Helm is a perfectly acceptable way to quickly install K8s components, big libraries of apps out there on https://artifacthub.io/. A big advantage is its atomic rollouts which makes simple deploy/rollback a breeze. But ExternalSecrets is one of the most over-complicated annoying garbage projects I've ever dealt with. It's useful, but I will fight hard to avoid it in future. There are multiple ways to use it with arcane syntax, yet it actually lacks some useful functionality. I spent way too much time trying to get it to do some basic things, and troubleshooting it is difficult. Beware.
I don't see a lot of architectural advice, which is strange. You should start your startup out using all the AWS well-architected framework that could possibly apply to your current startup. That means things like 1) multiple AWS accounts (the more the better) with a management account & security account, 2) identity center SSO, no IAM users for humans, 3) reserved CIDRs for VPCs, 4) transit gateway between accounts, 5) hard-split between stage & prod, 6) openvpn or wireguard proxy on each VPC to get into private networks, 7) tagging and naming standards and everything you build gets the tags, 8) put in management account policies and cloudtrail to enforce limitations on all the accounts, to do things like add default protections and auditing. If you're thinking "well my startup doesn't need that" - only if your startup dies will you not need it, and it will be an absolute nightmare to do it later (ever changed the wheels on a moving bus before?). And if you plan on working for more than one startup in your life, doing it once early on means it's easier the second time. Finally if you think "well that will take too long!", we have AI now, just ask it to do the thing and it'll do it for you.

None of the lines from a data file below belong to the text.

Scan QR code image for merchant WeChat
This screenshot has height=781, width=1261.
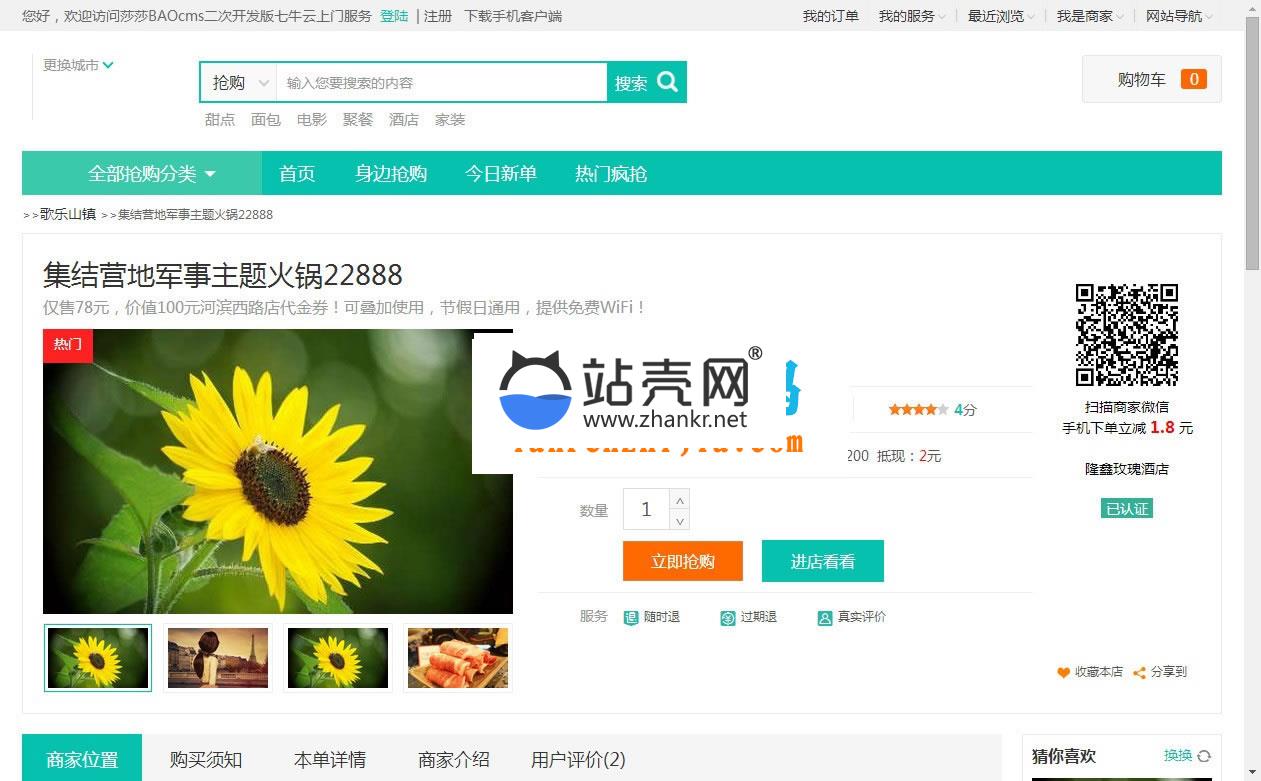point(1127,335)
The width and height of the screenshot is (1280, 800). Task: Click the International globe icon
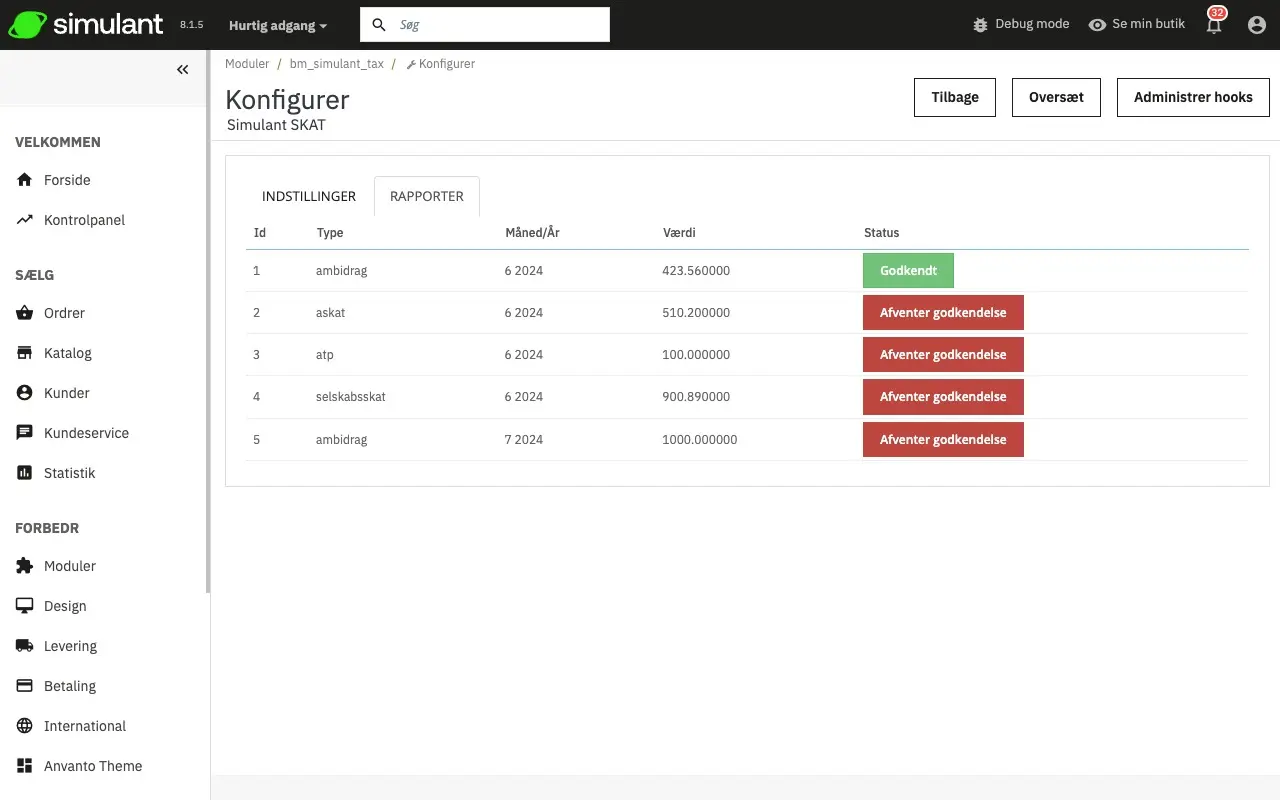tap(25, 726)
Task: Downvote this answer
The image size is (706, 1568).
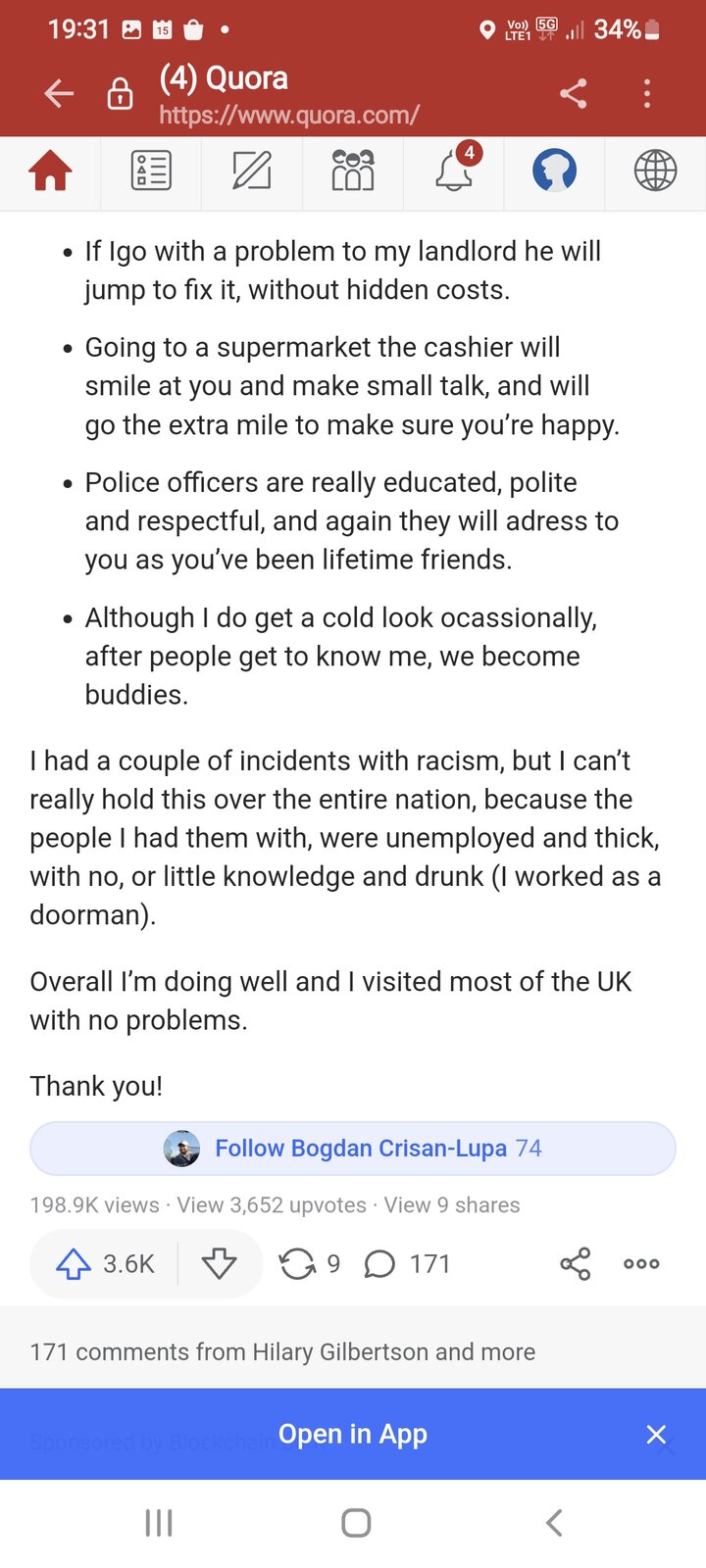Action: [x=219, y=1264]
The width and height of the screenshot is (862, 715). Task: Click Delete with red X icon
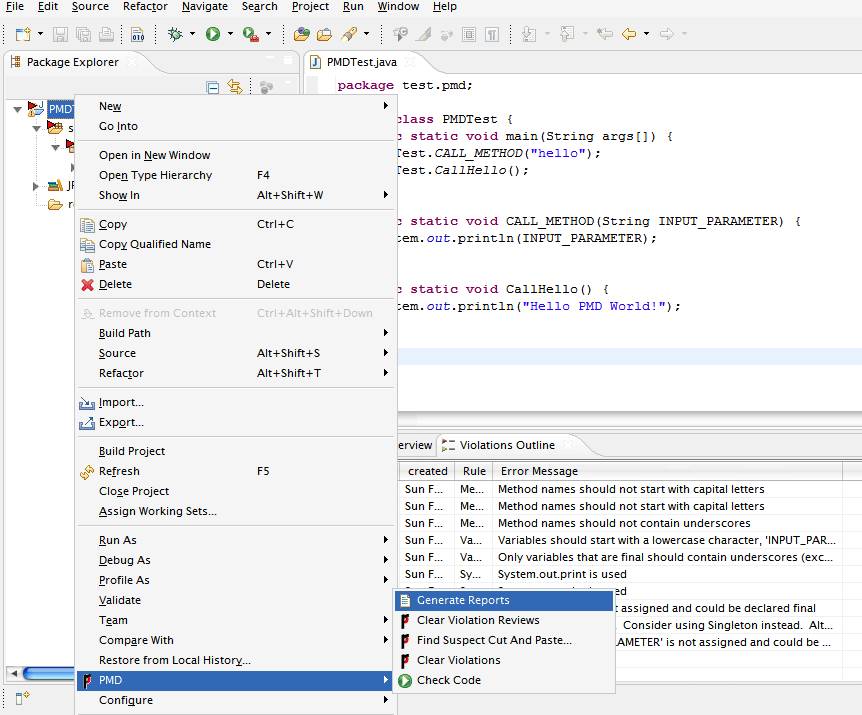pyautogui.click(x=115, y=284)
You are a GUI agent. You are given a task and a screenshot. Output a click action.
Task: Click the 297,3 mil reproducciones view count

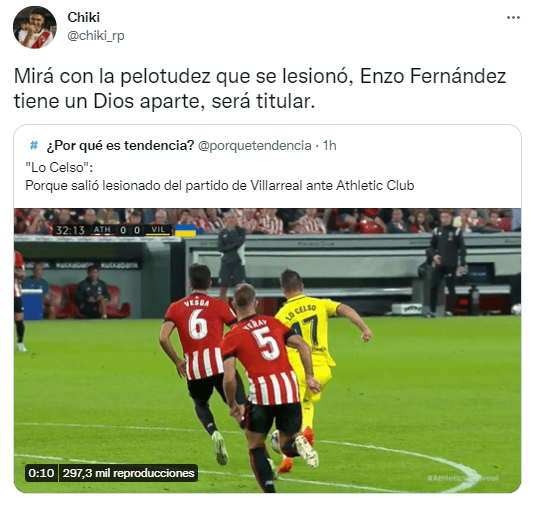pos(129,473)
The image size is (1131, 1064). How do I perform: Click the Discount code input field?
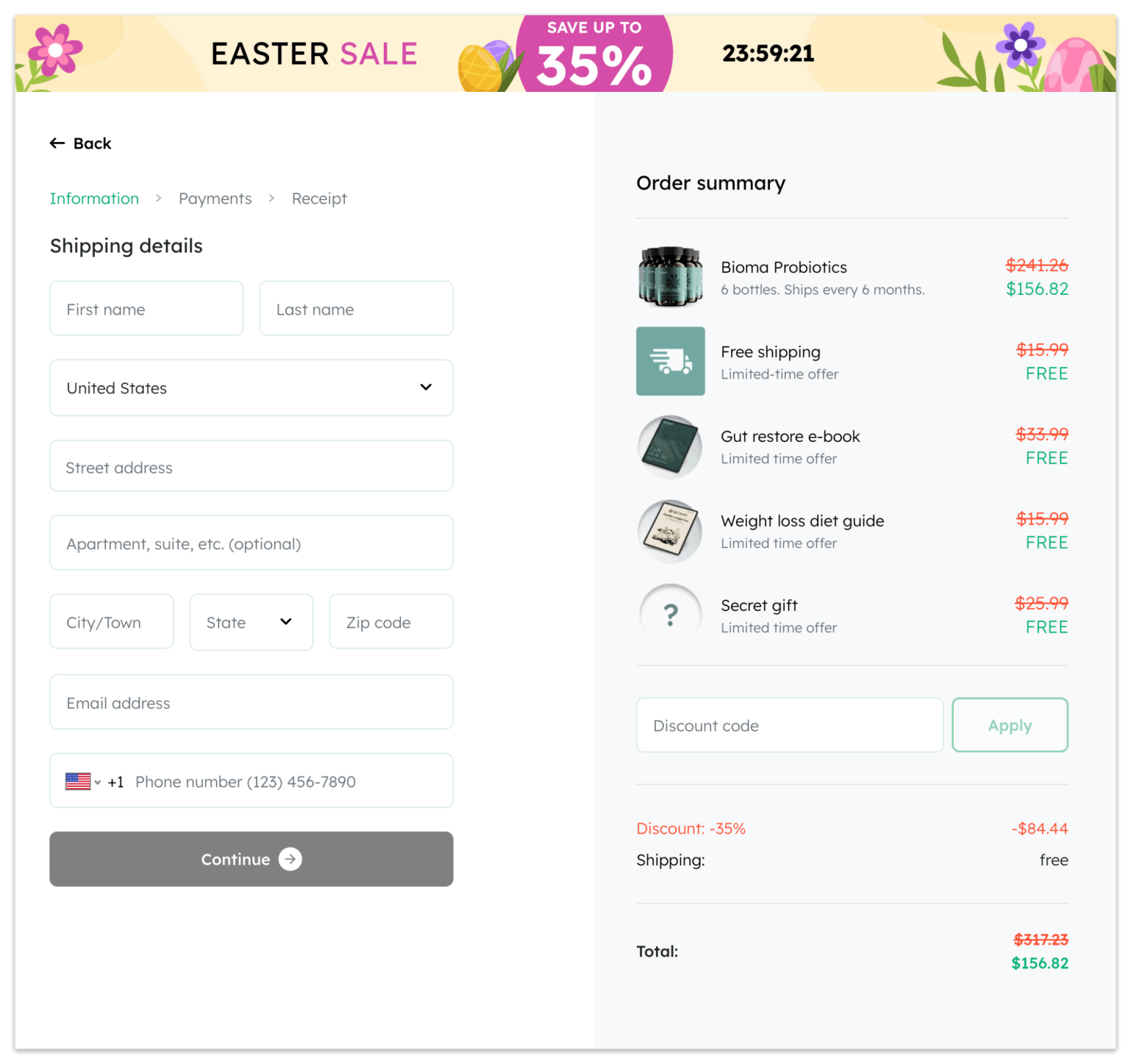pos(789,725)
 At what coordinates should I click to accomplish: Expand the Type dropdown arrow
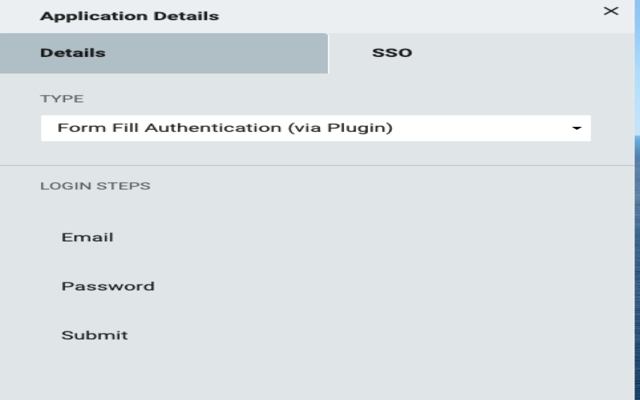pyautogui.click(x=576, y=129)
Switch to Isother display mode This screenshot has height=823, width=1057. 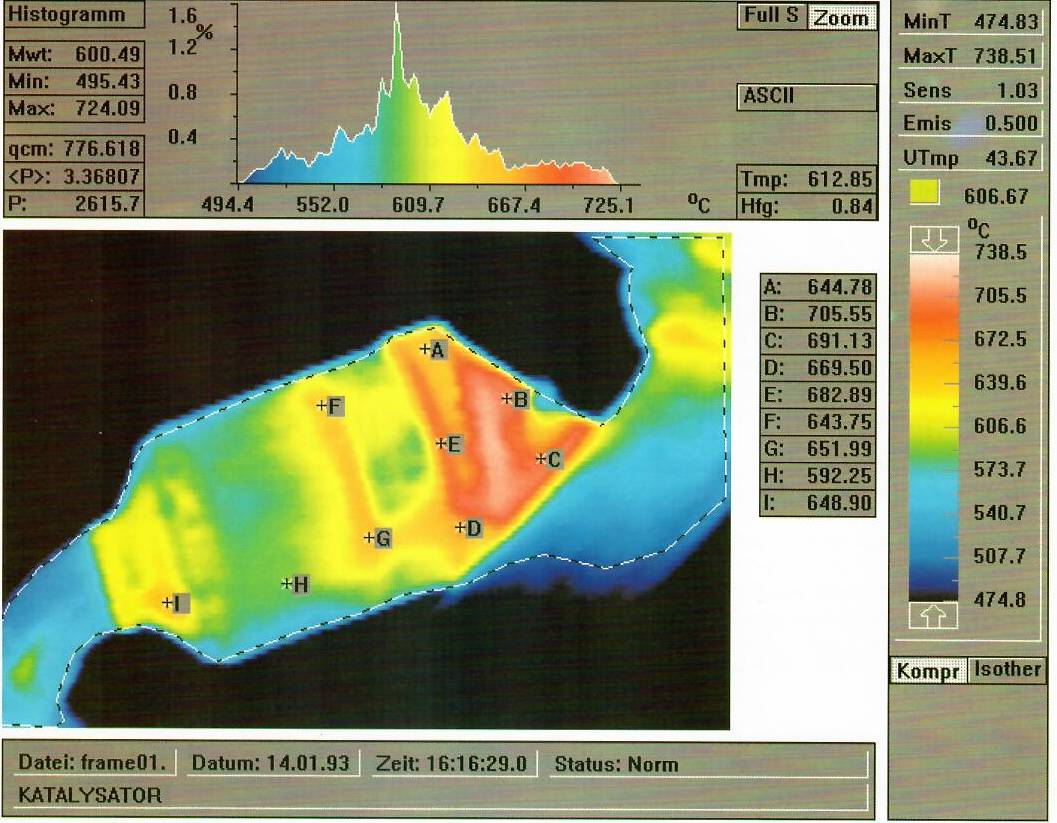pyautogui.click(x=1007, y=670)
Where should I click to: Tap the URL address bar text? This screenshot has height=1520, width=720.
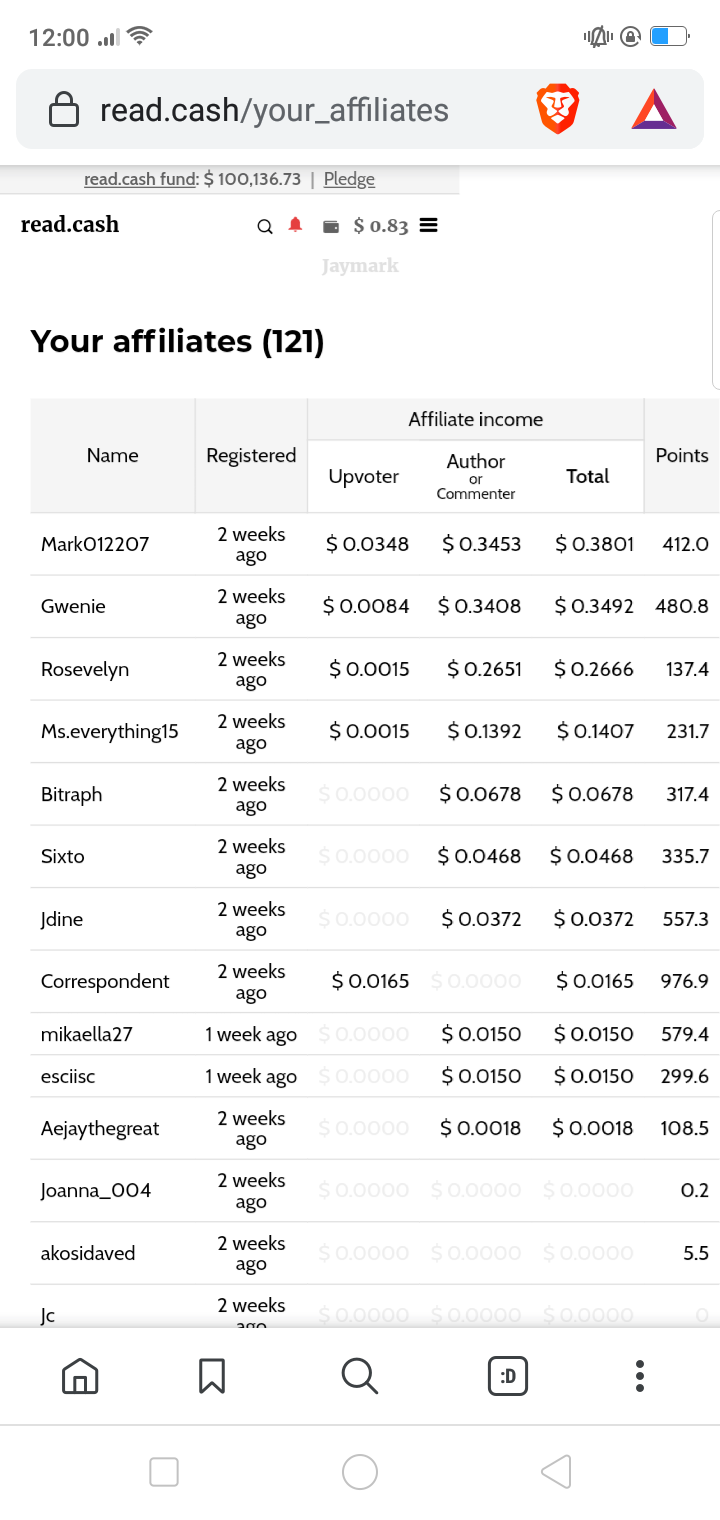(x=274, y=110)
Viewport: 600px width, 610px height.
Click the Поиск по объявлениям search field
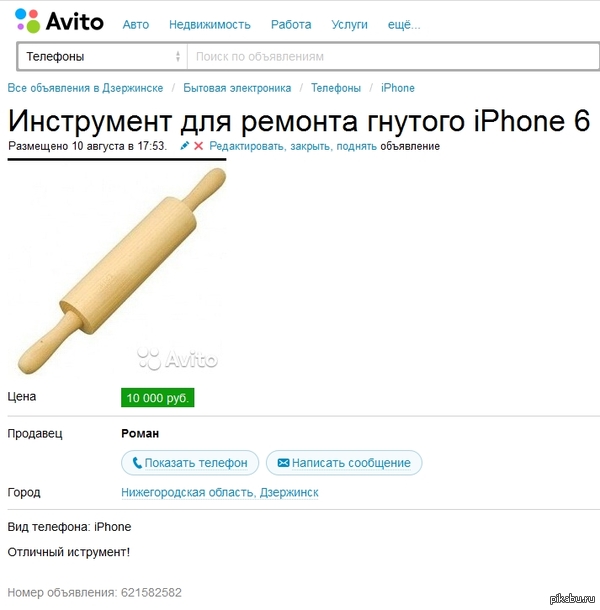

Knative on k8s works well for us, there's some oddities about it but in general does the job
robszumski•1h ago
Curious to hear more about Renovate vs Dependabot. Is it complicated to debug _why_ it's making a choice to upgrade from A to B? Working on a tool to do app-specific breaking change analysis so winning trust and being transparent about what is happening is top of mind.
When were you using quay.io? In the pre-CoreOS years, CoreOS years (2014-2018), or the Red Hat years?